▶ [WHAT THE TASK REQUIRES]: No pictures go in the copy. Restate, word for word, each line from the one containing "Click the Email verification coming soon item" through the last line below.

(Stored data entries)
*** Begin section ***

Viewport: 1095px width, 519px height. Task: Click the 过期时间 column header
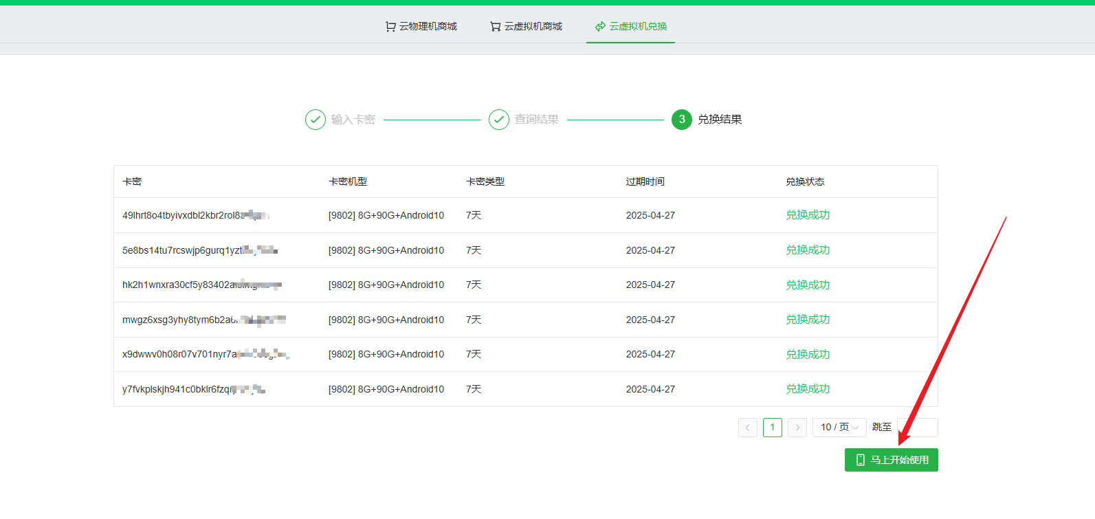[645, 181]
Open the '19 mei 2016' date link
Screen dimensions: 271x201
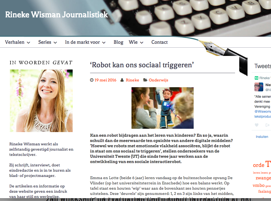pos(106,80)
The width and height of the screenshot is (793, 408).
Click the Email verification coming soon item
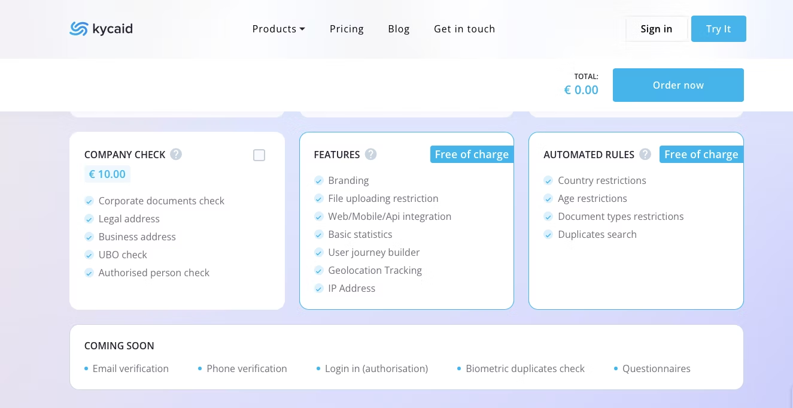(x=130, y=369)
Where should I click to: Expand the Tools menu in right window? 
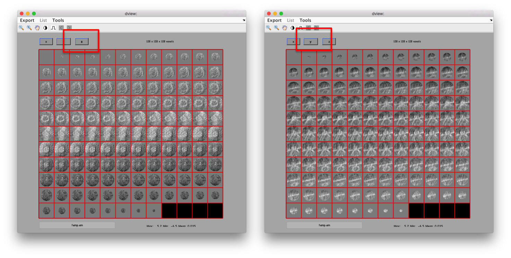tap(305, 20)
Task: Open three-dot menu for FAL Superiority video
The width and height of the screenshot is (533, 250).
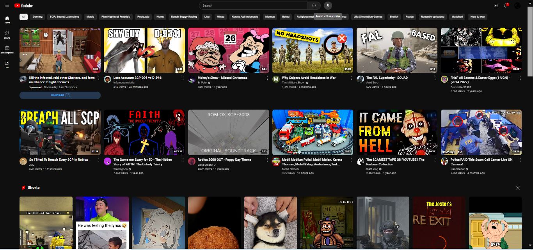Action: coord(436,78)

*** End section ***

▶ [EXERCISE RESULT]:
Click the Email verification coming soon item
(x=130, y=369)
Where should I click to: Expand the Tools menu in right window? 
tap(305, 20)
Task: Open three-dot menu for FAL Superiority video
The width and height of the screenshot is (533, 250).
Action: coord(436,78)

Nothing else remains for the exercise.